**To be done**. Copy out the records from the line containing "Click the small" through the line containing "coord(1013,302)", both lines included, and omit the pictures.

**Data entries**.
*-*-*
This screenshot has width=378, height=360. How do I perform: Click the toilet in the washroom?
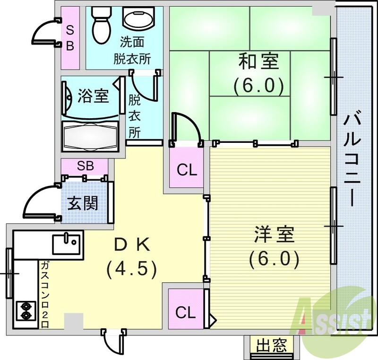click(99, 24)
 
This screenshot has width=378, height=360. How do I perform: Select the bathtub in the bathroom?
click(90, 134)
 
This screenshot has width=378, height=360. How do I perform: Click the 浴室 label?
click(93, 96)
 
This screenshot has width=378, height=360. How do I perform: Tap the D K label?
click(132, 245)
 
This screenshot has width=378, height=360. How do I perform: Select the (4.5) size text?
click(131, 269)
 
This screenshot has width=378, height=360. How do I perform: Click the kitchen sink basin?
click(66, 245)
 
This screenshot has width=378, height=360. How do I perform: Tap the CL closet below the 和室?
click(187, 169)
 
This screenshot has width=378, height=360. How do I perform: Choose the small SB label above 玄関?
click(86, 167)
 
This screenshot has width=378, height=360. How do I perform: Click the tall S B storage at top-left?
click(69, 38)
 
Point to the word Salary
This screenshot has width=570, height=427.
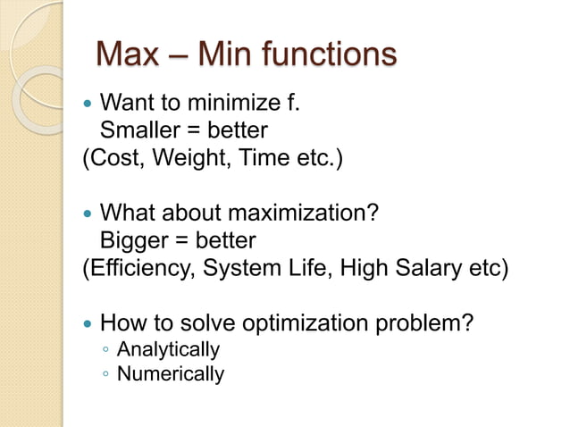tap(432, 269)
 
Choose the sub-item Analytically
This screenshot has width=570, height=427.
tap(168, 349)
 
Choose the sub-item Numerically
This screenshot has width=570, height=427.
tap(170, 373)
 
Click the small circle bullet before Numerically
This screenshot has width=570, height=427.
tap(105, 374)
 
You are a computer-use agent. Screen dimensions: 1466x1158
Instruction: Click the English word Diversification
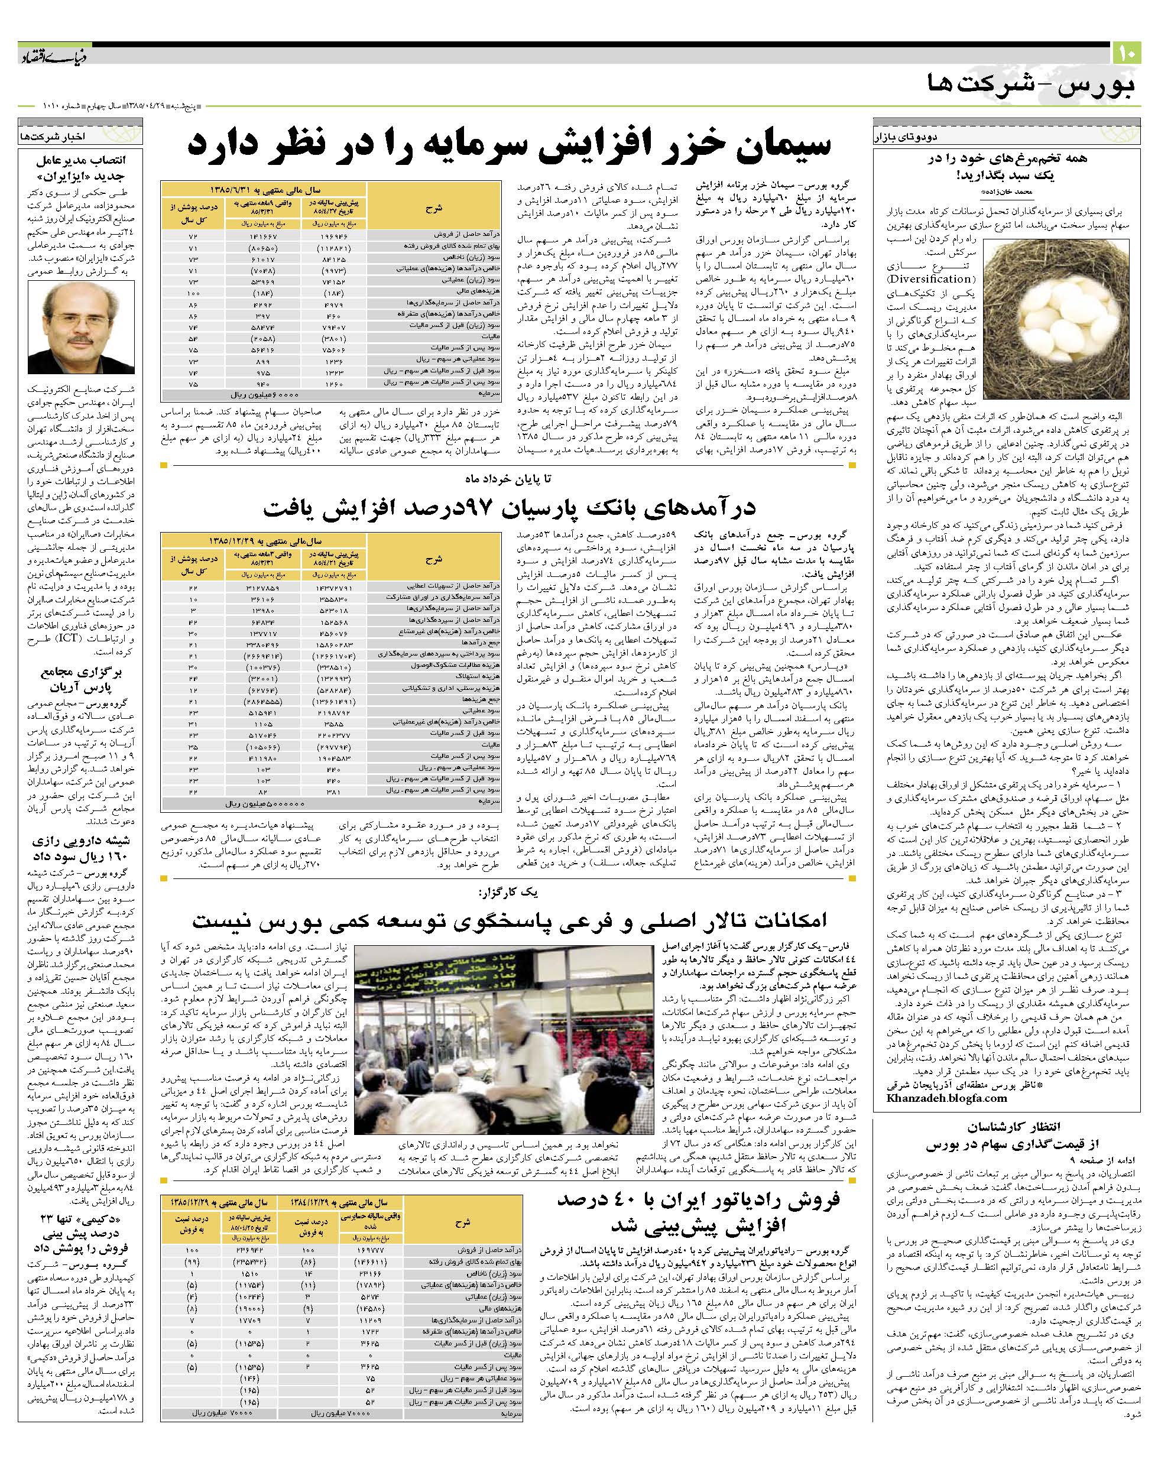click(932, 278)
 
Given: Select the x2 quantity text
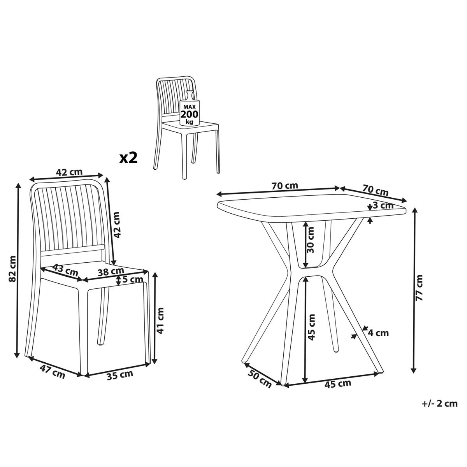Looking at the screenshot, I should tap(128, 158).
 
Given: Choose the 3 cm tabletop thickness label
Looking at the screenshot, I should tap(383, 205).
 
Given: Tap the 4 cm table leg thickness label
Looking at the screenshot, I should tap(378, 333).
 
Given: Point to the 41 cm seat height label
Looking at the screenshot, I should tap(160, 320).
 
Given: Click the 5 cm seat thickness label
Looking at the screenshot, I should tap(133, 279).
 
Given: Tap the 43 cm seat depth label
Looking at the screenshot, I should tap(66, 269).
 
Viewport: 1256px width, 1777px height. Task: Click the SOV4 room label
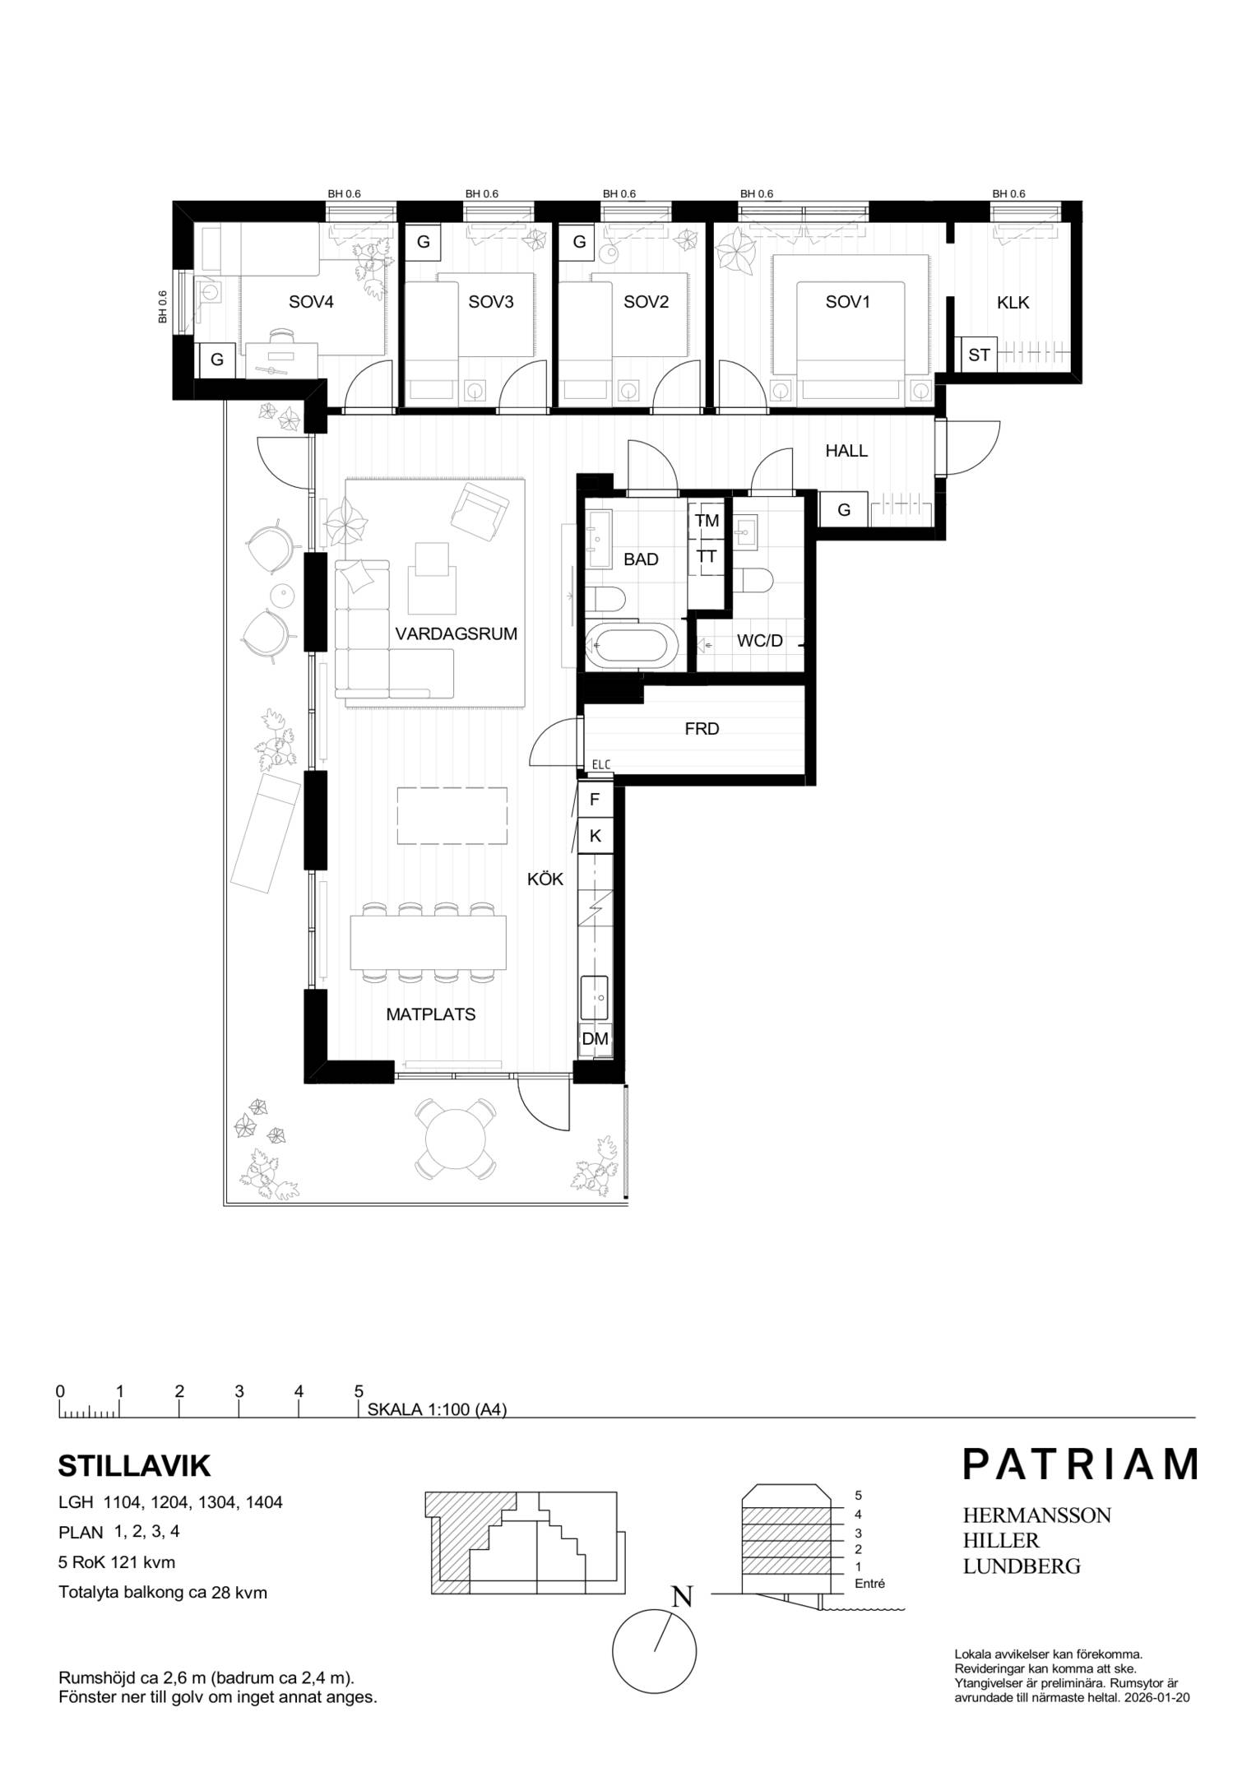coord(311,302)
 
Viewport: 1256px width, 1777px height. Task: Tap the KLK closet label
coord(1013,302)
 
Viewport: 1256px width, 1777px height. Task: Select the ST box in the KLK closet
coord(978,355)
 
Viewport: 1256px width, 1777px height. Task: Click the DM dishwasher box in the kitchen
coord(595,1039)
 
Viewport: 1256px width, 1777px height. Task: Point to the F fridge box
coord(595,799)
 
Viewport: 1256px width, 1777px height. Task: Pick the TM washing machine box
coord(707,520)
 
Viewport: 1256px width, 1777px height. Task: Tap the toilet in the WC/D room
coord(752,582)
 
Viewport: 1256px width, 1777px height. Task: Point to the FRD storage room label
coord(702,729)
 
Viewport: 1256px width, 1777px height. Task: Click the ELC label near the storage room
coord(601,765)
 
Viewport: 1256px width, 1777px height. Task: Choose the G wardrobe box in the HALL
coord(843,510)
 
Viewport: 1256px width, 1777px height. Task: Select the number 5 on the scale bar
coord(359,1392)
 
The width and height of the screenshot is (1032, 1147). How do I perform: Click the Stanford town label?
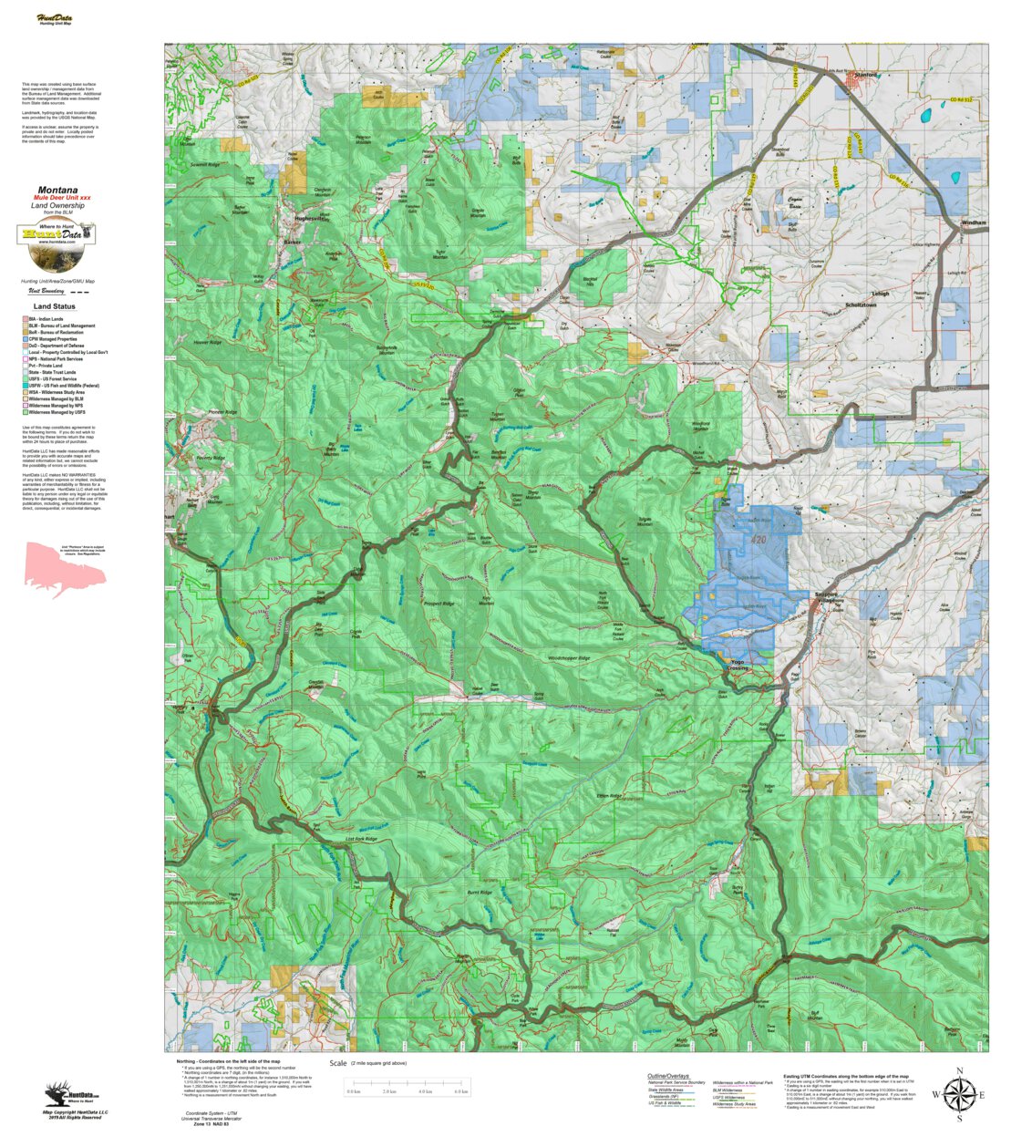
*-*-*
**The solution**.
Click the small circle bullet before Numerically
This screenshot has width=570, height=427.
tap(105, 374)
 
You are a computer-use agent. Screen dimensions: 1466x1158
Instruction: Click the English word Diversification
click(932, 278)
 
Given: Select the x2 quantity text
Looking at the screenshot, I should tap(128, 158).
 
Given: Choose the 3 cm tabletop thickness label
Looking at the screenshot, I should tap(383, 205).
 
Given: Tap the 4 cm table leg thickness label
Looking at the screenshot, I should tap(378, 333).
 
Given: Point to the 41 cm seat height label
Looking at the screenshot, I should tap(160, 320).
 
Given: Click the 5 cm seat thickness label
Looking at the screenshot, I should tap(133, 279).
 
Given: Tap the 43 cm seat depth label
Looking at the screenshot, I should tap(66, 269).
 
Viewport: 1256px width, 1777px height. Task: Click the SOV4 room label
coord(311,302)
 
Viewport: 1256px width, 1777px height. Task: Tap the KLK closet label
coord(1013,302)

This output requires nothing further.